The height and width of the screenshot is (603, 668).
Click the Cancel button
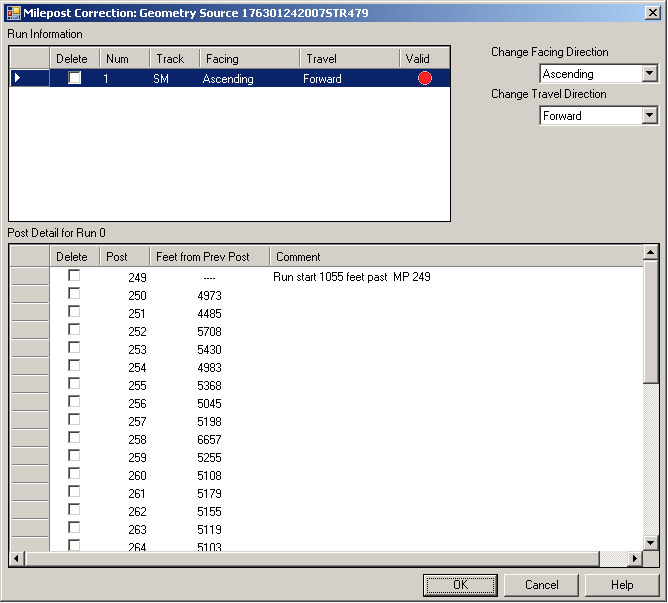click(541, 585)
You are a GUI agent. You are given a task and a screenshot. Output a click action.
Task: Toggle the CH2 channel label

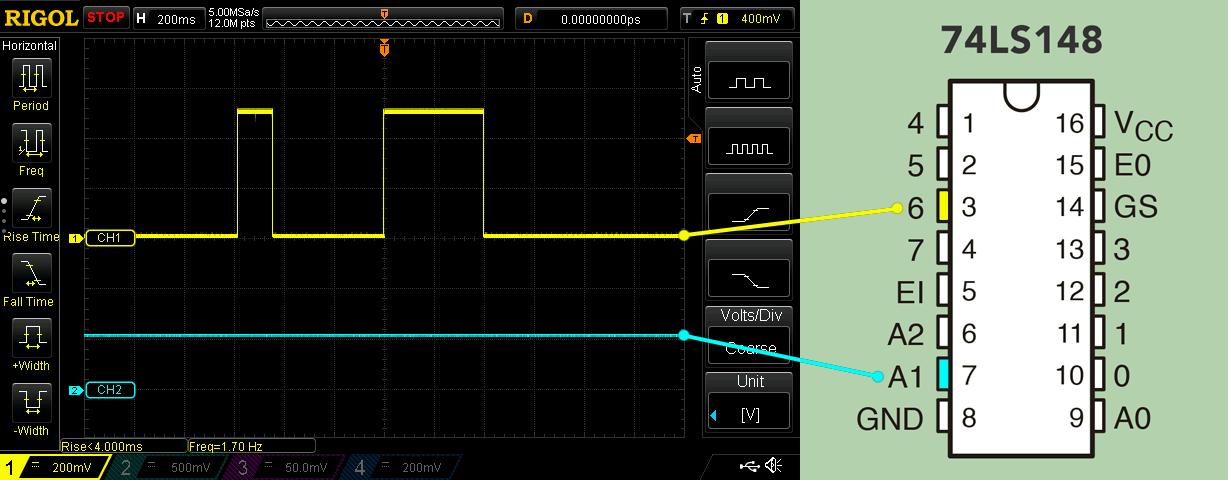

Directions for this task: Print the listing again exactly, please. Keep the pictures out of it.

Answer to this task:
The height and width of the screenshot is (603, 668).
Click the Cancel button
click(541, 585)
You are a GUI agent. You are given a task and a screenshot. Output a click action.
Task: Toggle the CH2 channel label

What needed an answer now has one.